Por los caminos de la droga
Salpicón
Por: Gustavo Páez Escobar
Soy uno de los colombianos que se sienten estupefactos ante el fallo de la Corte Constitucional que despenaliza el uso personal de las drogas. El alto tribunal, que en otros casos ha dado muestras de equilibrio y sabiduría, no interpretó esta vez el clamor de un país que desde hace mucho tiempo lucha por frenar el consumo de las sustancias alucinógenas que tantos estragos ha causado, y continuará causando, en la salud mental y corporal de la juventud.
Permitir la llamada dosis personal de las drogas, con el argumento de que la Constitución consagra el libre desarrollo de la personalidad, es soberano exabrupto. Por encima del bienestar individual prima el beneficio general de la comunidad. Por la corrupción de unos pocos no puede exponerse la seguridad del país. Lo que la Corte ha abierto es un despeñadero al vicio, superior al que ya existe. Por eso, la opinión pública coincide en que esta vez la Corte Constitucional, conformada por sabios y eminentes varones, se ha equivocado en materia grave.
En juego está el futuro de la juventud colombiana. La salud de la patria. Este fallo inverosímil, en este país carcomido por tanta desgracia familiar y colectiva a causa de la permisividad de algunas leyes, de las autoridades y de los propios padres de familia, casi significa una invitación, con cierto señuelo de curiosidad, a probar los productos sicoactivos.

*DATOS MOSTRADOS:*
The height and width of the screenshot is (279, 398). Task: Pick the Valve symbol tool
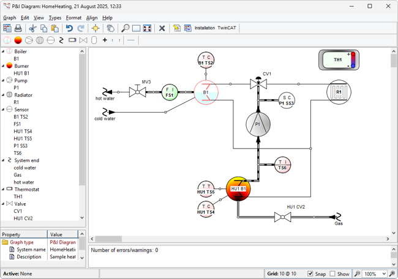click(x=83, y=40)
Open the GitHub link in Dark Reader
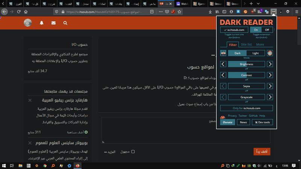Image resolution: width=301 pixels, height=169 pixels. (x=253, y=116)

*TAREA ASIGNADA:* Reproduce todo el fragmento del artículo sobre las drogas que va desde "Permitir la llamada" hasta "en materia grave.", rebautizando "dosis personal" como "dosis mínima".

*RESPUESTA:*
Permitir la llamada dosis mínima de las drogas, con el argumento de que la Constitución consagra el libre desarrollo de la personalidad, es soberano exabrupto. Por encima del bienestar individual prima el beneficio general de la comunidad. Por la corrupción de unos pocos no puede exponerse la seguridad del país. Lo que la Corte ha abierto es un despeñadero al vicio, superior al que ya existe. Por eso, la opinión pública coincide en que esta vez la Corte Constitucional, conformada por sabios y eminentes varones, se ha equivocado en materia grave.